This is part one of a five part series where we highlight the Kathi Goertzen Coug of the Year finalists. Next up: Brock Motum.
When you take over the position of someone, in any field, who has set the bar high it's difficult to live up to expectations. Regardless of whether it's fair or not, your superiors and those who watch you perform your job will expect just as much from you as the person who previously occupied your position. After all, you aren't that person. What's the likelihood you can actually make these people happy even if you do your job just as well or better than the person who came before you?
That's the situation Keidane McAlpine stepped into at Washington State. Matt Potter had taken the women's soccer team to heights they'd never seen before with nearly annual trips to the NCAA Tournament. Not only was he making the program a powerhouse in a conference already known for having outstanding programs, he was amiable, passionate and, most importantly, a damn good coach. His departure for Oklahoma wasn't really a surprise given his talent but it left a massive gap in WSU's most successful women's program in recent years. This is what McAlpine stepped into at Washington State. No pressure, right?

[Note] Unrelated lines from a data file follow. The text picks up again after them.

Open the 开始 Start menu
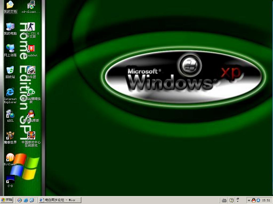Image resolution: width=273 pixels, height=204 pixels. point(7,200)
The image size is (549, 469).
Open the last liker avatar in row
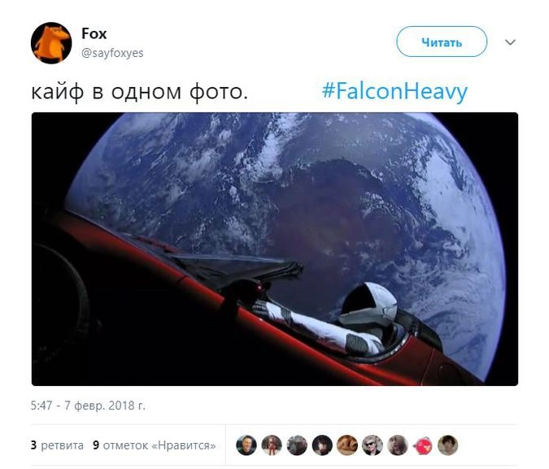pos(448,445)
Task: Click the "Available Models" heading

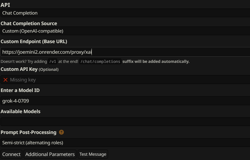Action: pos(21,111)
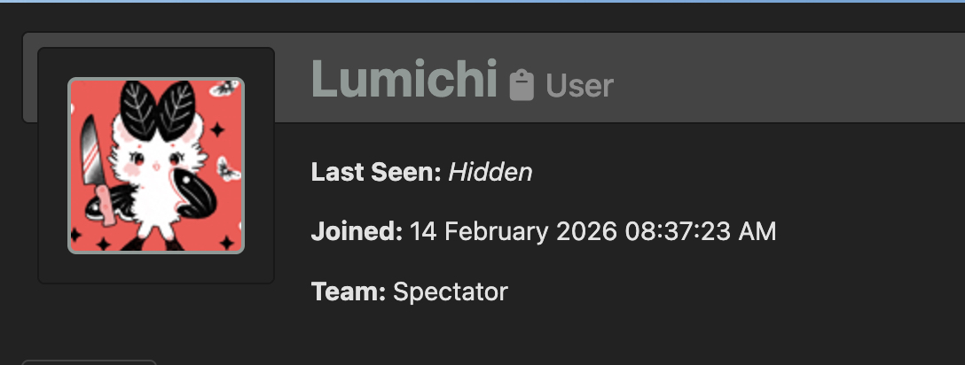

Apparently not. McAlpine transitioned into the head coaching position seamlessly, leading Washington State to a 12-6-2 record on the season. The team gave up just two goals at home in nine games this season, one in the only real blemish on an otherwise fantastic season, a 1-0 loss to Arizona State. WSU saved some of their best soccer for some of the country's top teams, including a 0-0 over time draw against No. 2 UCLA in Westwood and well fought losses to No. 2 Stanford and No. 18 California. This isn't meant to be the typical "well, I guess the loss was close" talk some were so quick to go to during the last few football seasons. These teams are some of the best in the country year in, year out. Going on the road and managing to keep it within a goal is an accomplishment in and of itself.

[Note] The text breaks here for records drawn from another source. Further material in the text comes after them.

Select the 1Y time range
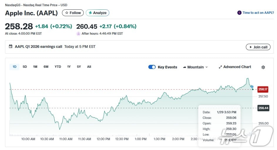 click(x=69, y=67)
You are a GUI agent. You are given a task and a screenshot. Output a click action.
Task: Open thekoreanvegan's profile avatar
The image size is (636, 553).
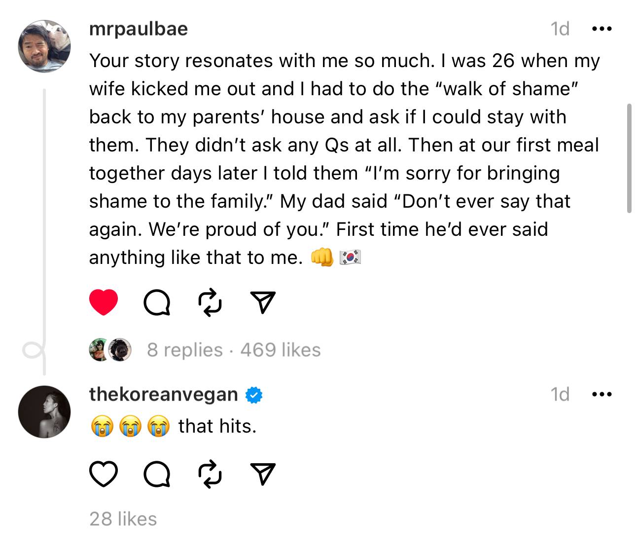click(44, 412)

As if the Cougars conference schedule isn't hard enough, the NCAA did them no favors come tournament time. The Cougars would have to go on the road to face the No. 21 Portland Pilots. Before this match-up in the tournament, the Cougs were 1-18-1 all time against Portland, a team that enjoys one of the best home field advantages in the country thanks to two national championships in the last decade.

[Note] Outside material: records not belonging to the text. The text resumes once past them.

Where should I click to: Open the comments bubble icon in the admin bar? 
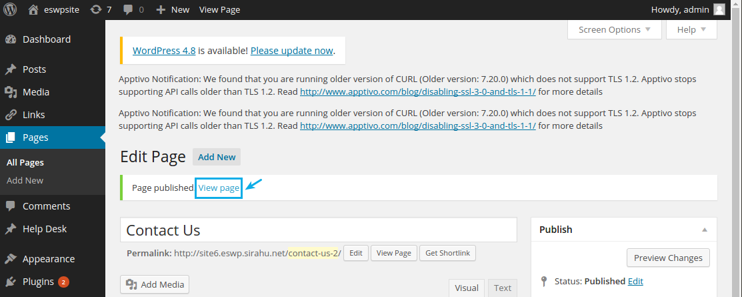pos(128,10)
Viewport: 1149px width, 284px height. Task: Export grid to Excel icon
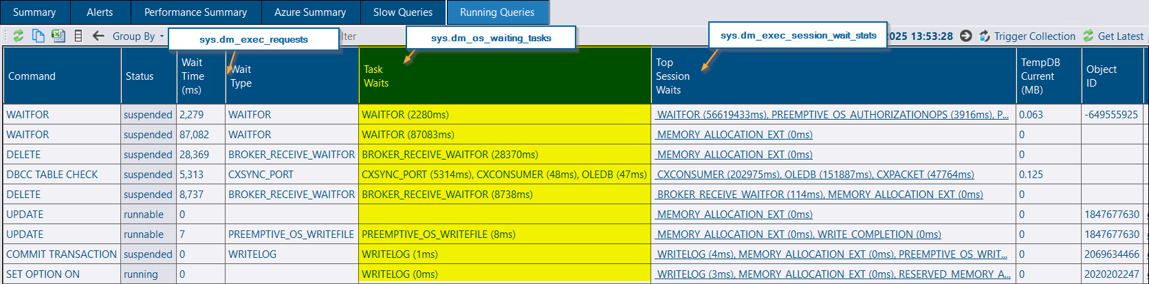[x=58, y=36]

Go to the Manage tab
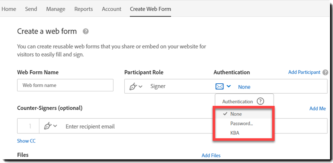point(56,9)
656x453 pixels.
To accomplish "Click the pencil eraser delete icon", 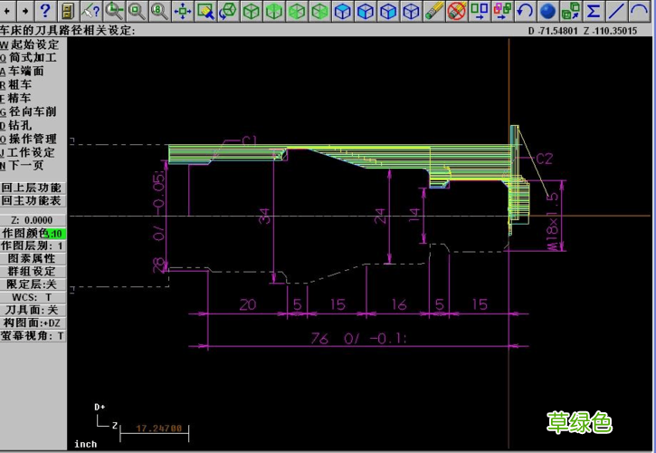I will tap(433, 11).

A draw at the end of regulation followed by a heartbreaking loss in penalty kicks ended the Cougars 2012 campaign. Brandi Vega's great career and Micaela Castain and Gurveen Clair's brilliant seasons were over. This, well, stunk. A lot. It seemed every year the Cougars were on the cusp of something special but they fell just a little short again.
Despite the incredible talent the Cougars had on the roster, the season could've gone very differently were it not for Keidane McAlpine. When you lose the best coach a particular program has ever had, things can easily go south the following year. But McAlpine kept the ship steered in the right direction, leading the Cougs to another NCAA Tournament appearance and looks to be well on his way to a successful career at Washington State.
It's never easy to come in and continue winning after a successful coach has departed. For everything his team accomplished and for all the success we see coming down the pipe in the future, Keidane McAlpine is one of your finalists for the 2012 Kathi Goertzen Coug of the Year award. Congratulations to Coach McAlpine for his nomination and to him and his team for their incredible season.